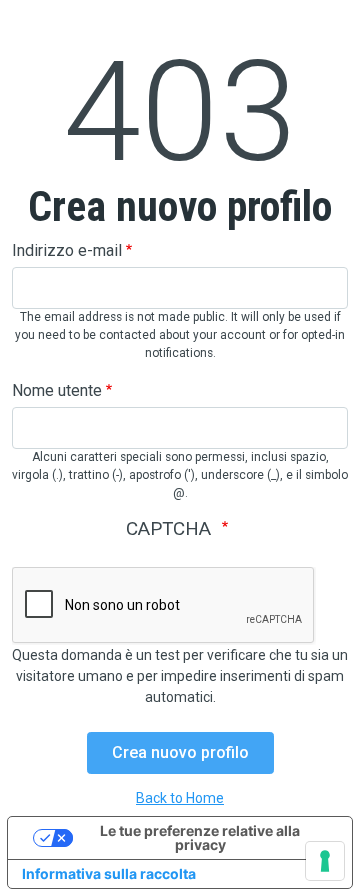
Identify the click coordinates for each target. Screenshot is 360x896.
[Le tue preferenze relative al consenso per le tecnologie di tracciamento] (325, 861)
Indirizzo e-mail (67, 250)
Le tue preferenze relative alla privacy (200, 837)
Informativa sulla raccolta (109, 873)
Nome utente (57, 390)
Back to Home (180, 798)
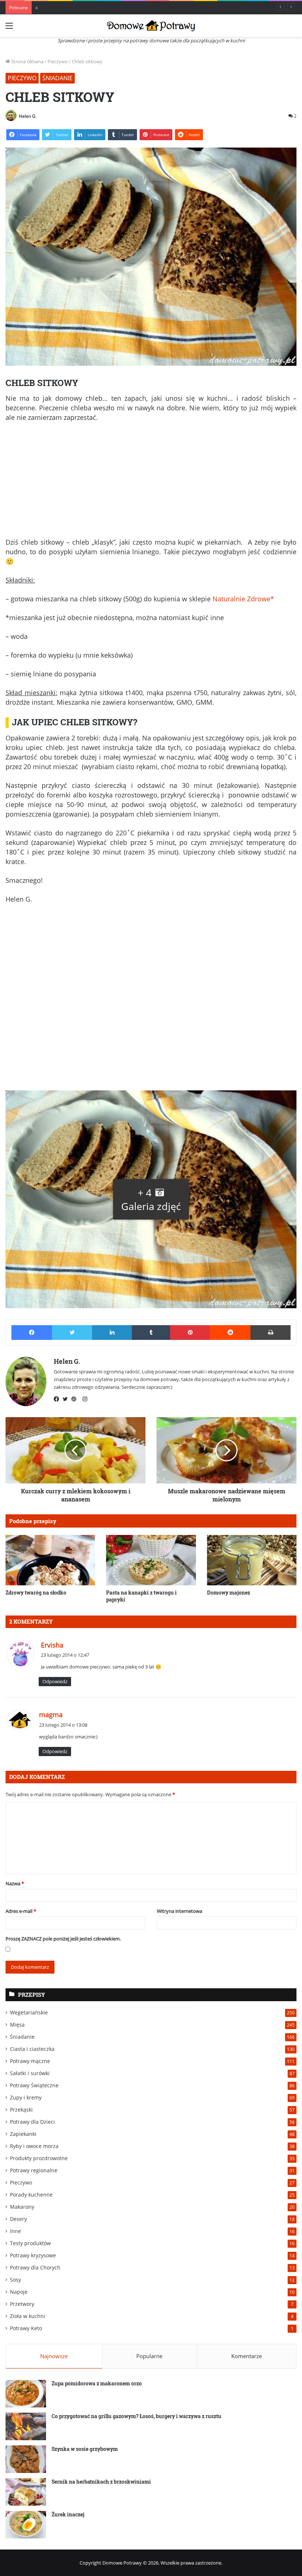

Task objective:
Print exactly the lines from the first line of the records above through the line containing "Informativa sulla raccolta (109, 873)", leaving out the pictures.

Answer to this task:
Identify the click coordinates for each target. Screenshot is 360x896.
[Le tue preferenze relative al consenso per le tecnologie di tracciamento] (325, 861)
Indirizzo e-mail (67, 250)
Le tue preferenze relative alla privacy (200, 837)
Informativa sulla raccolta (109, 873)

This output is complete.